Rencana serupa dicanangkan Hamdan. Selama pandemi, dia lebih banyak berada di kampung halaman. Hal itu membuat konsentrasinya terpecah antara berlatih dan membantu mengurus usaha kelontongan, toko material, dan jasa pelaminan. Maka itu, kebugarannya tak seprima seperti tahun-tahun sebelumnya yang lebih banyak di Pangalengan untuk berlatih.
”Paling lambat awal tahun depan saya akan kembali ke Pangalengan. Di sana saya bisa konsentrasi hanya untuk berlatih. Apalagi suasana Pangalengan sangat mendukung untuk meningkatkan kebugaran. Lebih-lebih, banyak rekan sesama pelari jarak jauh di sana yang bisa menjadi rekan berlatih,” kata mantan pelari pelatnas PB PASI tersebut.
Sekretaris Jenderal PB PASI Tigor M Tanjung menuturkan, dirinya tak memungkiri ada penurunan grafik penampilan para atlet dalam Borobudur Marathon 2020. Itu kemungkinan disebabkan dua faktor, yakni lintasan yang berulang sehingga membuat pelari jenuh. Kemungkinan lain memang karena latihan atau persiapan atlet kurang optimal. ”Tapi, saya lebih condong itu karena latihan atlet yang tidak semaksimal sebelum pandemi,” tuturnya.
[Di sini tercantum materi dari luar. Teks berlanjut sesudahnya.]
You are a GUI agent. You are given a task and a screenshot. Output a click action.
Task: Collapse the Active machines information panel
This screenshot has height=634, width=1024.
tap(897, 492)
Selepas Borobudur Marathon 2020, Tigor berharap para atlet mengevaluasi diri. Agar performa kembali meningkat, mereka patut berlatih lagi dengan normal sewajarnya atlet. Apalagi PB PASI ataupun World Athletics telah merancang rapi jadwal kejuaraan untuk tahun depan. ”Jangan sampai para atlet tetap tidak siap untuk mengikuti kejuaraan-kejuaraan yang sudah dirancang tersebut,” pungkasnya.